» **Daftar Tugas**:
1. Salin dengan tepat bagian artikel tentang kiriman amunisi Korea Utara ke Rusia yang dibuka dengan kata-kata berisi "John Kirby menyatakan, peralatan" dan ditutup dengan "amunisi ke Rusia.".
2. Tolong lanjutkan artikel tentang kiriman amunisi Korea Utara ke Rusia setelah kalimat terakhirnya.

___ Kutipan Halaman ___

PINUSI.COM - Juru Bicara Dewan Keamanan Nasional Amerika Serikat (AS) John Kirby mengungkapkan, Korea Utara mengirim sekitar 1.000 kontainer 'peralatan dan amunisi' dalam beberapa minggu terakhir.
Para pejabat AS juga telah mempublikasikan gambar-gambar yang mereka klaim menunjukkan sekitar 300 kontainer yang telah disiapkan untuk diangkut dari Najin, Korea Utara.
Beberapa waktu lalu, pemimpin Korea Utara Kim Jong Un mengunjungi Rusia untuk membahas kemungkinan kerja sama militer.
Pihak militer Moskow diyakini menggunakan banyak peluru dan rudal untuk menginvasi Ukraina, dan berusaha untuk memperkuat pasokan dari beberapa sekutunya yang terisolasi.
Badan intelijen AS melacak pengiriman yang terjadi antara tanggal 7 September hingga 1 Oktober 2023.
John Kirby menyatakan, peralatan tersebut diekspor melalui jalur laut dan kereta api ke depot pasokan di wilayah barat daya Rusia, dekat Tikhoretsk, sekitar 180 mil (290 km) dari perbatasan Ukraina.
Sejak Rusia memulai invasi ke Ukraina pada Februari 2022, pejabat AS konsisten menyuarakan kekhawatiran Korea Utara menyuplai amunisi ke Rusia.

___ Data yang Diberikan ___

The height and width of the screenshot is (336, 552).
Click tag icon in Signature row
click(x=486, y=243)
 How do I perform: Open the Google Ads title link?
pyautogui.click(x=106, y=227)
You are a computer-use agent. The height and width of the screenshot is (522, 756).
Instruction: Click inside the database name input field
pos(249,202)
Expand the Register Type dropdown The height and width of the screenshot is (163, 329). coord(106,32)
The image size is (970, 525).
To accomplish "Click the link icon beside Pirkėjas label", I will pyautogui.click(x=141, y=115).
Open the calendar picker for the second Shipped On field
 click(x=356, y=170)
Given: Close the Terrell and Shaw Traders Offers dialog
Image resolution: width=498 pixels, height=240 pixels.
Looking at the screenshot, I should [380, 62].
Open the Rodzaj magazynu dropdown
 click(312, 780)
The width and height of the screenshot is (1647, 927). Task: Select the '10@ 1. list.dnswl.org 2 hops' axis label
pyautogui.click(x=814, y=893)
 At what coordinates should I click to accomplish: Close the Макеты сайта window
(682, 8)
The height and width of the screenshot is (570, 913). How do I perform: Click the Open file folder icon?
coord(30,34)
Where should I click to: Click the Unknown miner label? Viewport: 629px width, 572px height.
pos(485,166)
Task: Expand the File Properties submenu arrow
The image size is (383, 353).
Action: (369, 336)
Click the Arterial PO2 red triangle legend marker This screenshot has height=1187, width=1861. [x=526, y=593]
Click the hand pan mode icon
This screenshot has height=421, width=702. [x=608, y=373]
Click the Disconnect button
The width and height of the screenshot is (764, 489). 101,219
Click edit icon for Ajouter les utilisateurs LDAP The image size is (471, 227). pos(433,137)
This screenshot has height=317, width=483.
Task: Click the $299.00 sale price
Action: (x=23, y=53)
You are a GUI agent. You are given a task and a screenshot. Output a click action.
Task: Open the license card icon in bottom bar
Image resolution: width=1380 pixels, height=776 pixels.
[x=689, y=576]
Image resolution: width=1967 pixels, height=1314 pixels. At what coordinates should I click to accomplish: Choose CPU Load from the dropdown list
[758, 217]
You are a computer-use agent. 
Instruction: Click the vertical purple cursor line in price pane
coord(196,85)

___

» **Hasil**:
1.
John Kirby menyatakan, peralatan tersebut diekspor melalui jalur laut dan kereta api ke depot pasokan di wilayah barat daya Rusia, dekat Tikhoretsk, sekitar 180 mil (290 km) dari perbatasan Ukraina.
Sejak Rusia memulai invasi ke Ukraina pada Februari 2022, pejabat AS konsisten menyuarakan kekhawatiran Korea Utara menyuplai amunisi ke Rusia.

2.
John Kirby mengutuk Korea Utara karena menyediakan peralatan militer kepada Rusia yang akan digunakan dalam serangan terhadap kota-kota Ukraina, mengakibatkan korban warga sipil, dan melanjutkan perang yang dianggap tidak sah.
Dia menegaskan, pengiriman senjata oleh Korea Utara melanggar resolusi Dewan Keamanan PBB, dan oleh karena itu, AS akan terus bersama sekutu dan mitra mereka untuk meningkatkan tindakan penegakan hukum senjata ini di PBB.
Jenderal Mark Milley dalam pidatonya selama acara peringatan pensiun sebagai Ketua Kepala Staf Gabungan AS, mengungkapkan keraguan mengenai seberapa penting pengiriman senjata semacam itu akan berperan dalam konflik tersebut.
Hal ini terjadi seiring penundaan rencana AS mengirimkan bantuan militer tambahan senilai $6 miliar ke Kyiv, karena tengah terjadi perselisihan anggaran di Dewan Perwakilan Rakyat Amerika Serikat.
Presiden Biden menyatakan awal pekan ini, kesepakatan sementara antara Partai Demokrat dan Partai Republik di Dewan Perwakilan Rakyat bisa membuat mereka harus mencari solusi lain untuk mendanai dukungan bagi Ukraina selama konflik berlangsung. (*)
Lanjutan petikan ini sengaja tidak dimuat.